The CRA holds that contrary to widespread consumer perception, HFCS is a safe and affordable natural sweetener found in many popular products on grocery shelves. Compared with other commonly used nutritive sweeteners, including table sugar, honey and fruit juice concentrates, HFCS is not high in fructose, according to the CRA. “Like table sugar, it is roughly half glucose and half fructose and is metabolized by the body in the same way as regular table sugar. In fact, the high-fructose corn syrup that is used in many foods, such as baked goods, is lower in fructose than table sugar,” states the CRA.
High-fructose corn syrup generally has gotten a bad rap, observes Pamela Nisevich Bede, MS, RD, CSSD, LD, nutrition consultant with www.swimbikeruneat.com in Beavercreek, Ohio. “Most research suggests that this ingredient in particular cannot be directly linked with the onslaught of obesity,” she says. “Some researchers have noted a correlation between increased consumption of HFCS and the rise in obesity over the last 30 years. However, a group of experts from the Center for Food, Nutrition, and Agriculture Policy at the University of Maryland, College Park, recently examined all the evidence and concluded that HFCS is not uniquely fattening and does not contribute to overweight or obesity any differently than other caloric foods (www.IFIC.org).”

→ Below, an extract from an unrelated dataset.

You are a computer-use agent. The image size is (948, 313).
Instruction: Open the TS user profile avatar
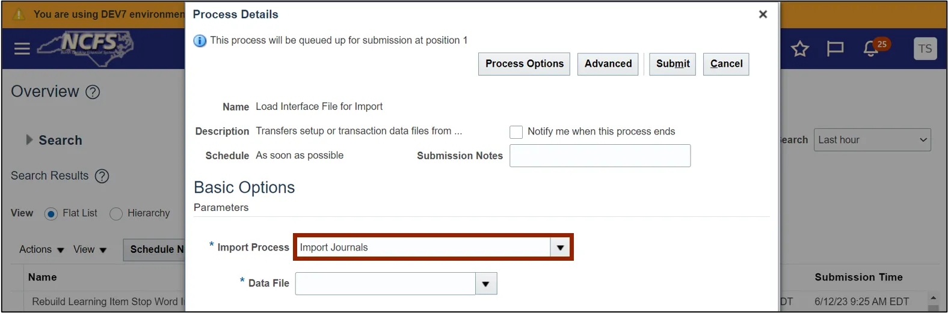click(925, 49)
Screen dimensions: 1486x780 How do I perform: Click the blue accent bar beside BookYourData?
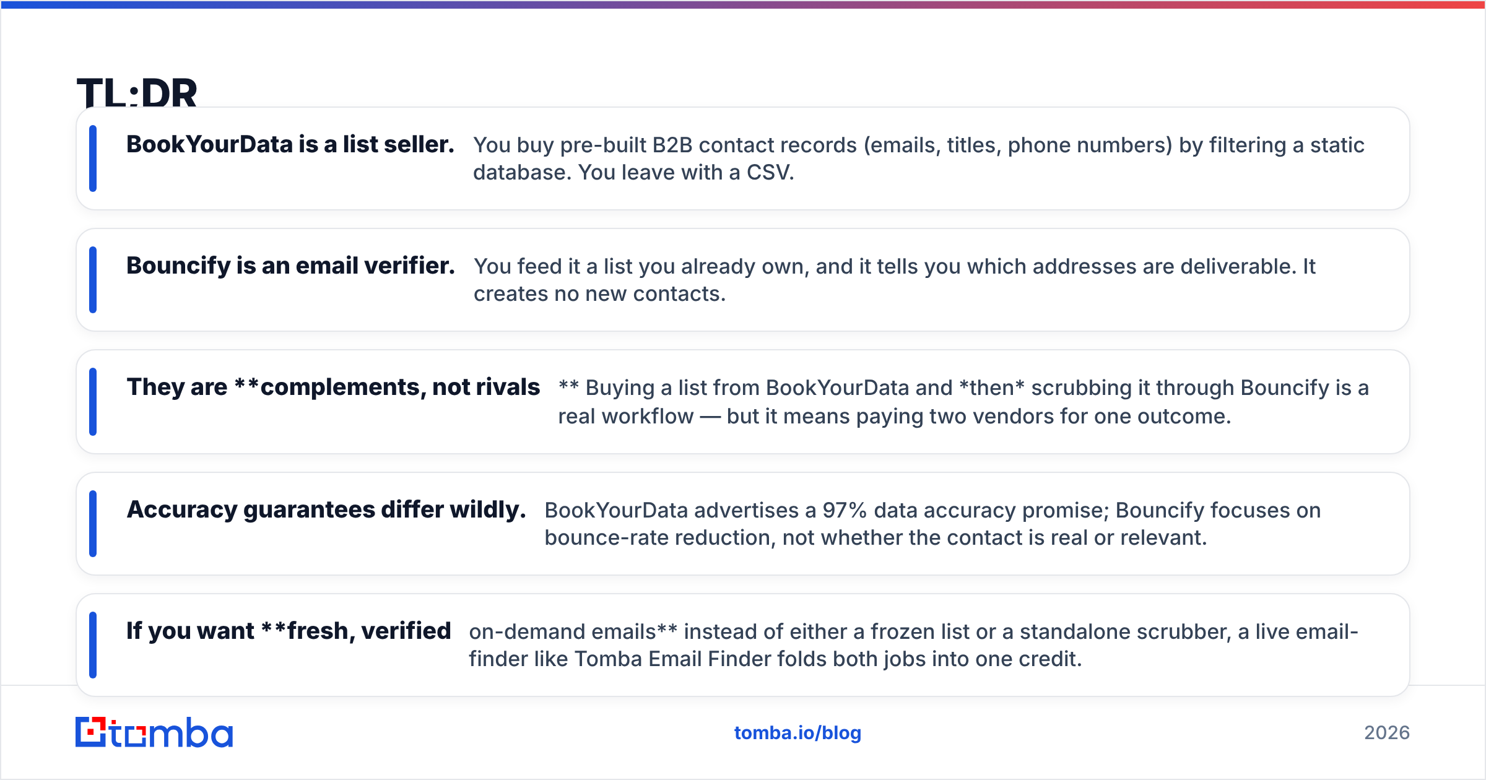[93, 158]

In general, Bede points out, consumers should know that HFCS is found in many products, but a lot of them—such as soda and other high-calorie items—are considered empty-calorie foods. “The obesity epidemic is multifaceted and involves components other than HFCS, including a lack of physical activity and a diet that is excessive in overall calorie intake. It should be noted that HFCS, like table sugar and other sweeteners, is generally recognized as safe,” she says.

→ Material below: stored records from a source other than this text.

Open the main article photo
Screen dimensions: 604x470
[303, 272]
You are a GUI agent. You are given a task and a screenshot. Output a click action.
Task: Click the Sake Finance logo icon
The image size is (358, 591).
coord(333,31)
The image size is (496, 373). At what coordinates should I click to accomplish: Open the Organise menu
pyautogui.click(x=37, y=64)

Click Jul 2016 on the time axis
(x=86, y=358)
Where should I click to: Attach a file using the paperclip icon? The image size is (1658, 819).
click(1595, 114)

The bottom line for Bede? “All consumers should be striving to reduce the overall amount of empty calories in the diet, whether these calories come from HFCS, maple syrup, table sugar, deep-fried foods, trans fats—you name it. When HFCS and other sugars are consumed within the boundaries of a healthy, balanced diet and an active lifestyle, the risk of obesity is lessened. When excess calories (regardless of the source) are consumed alongside a sedentary pattern of living and lack of exercise, obesity is more likely to occur.”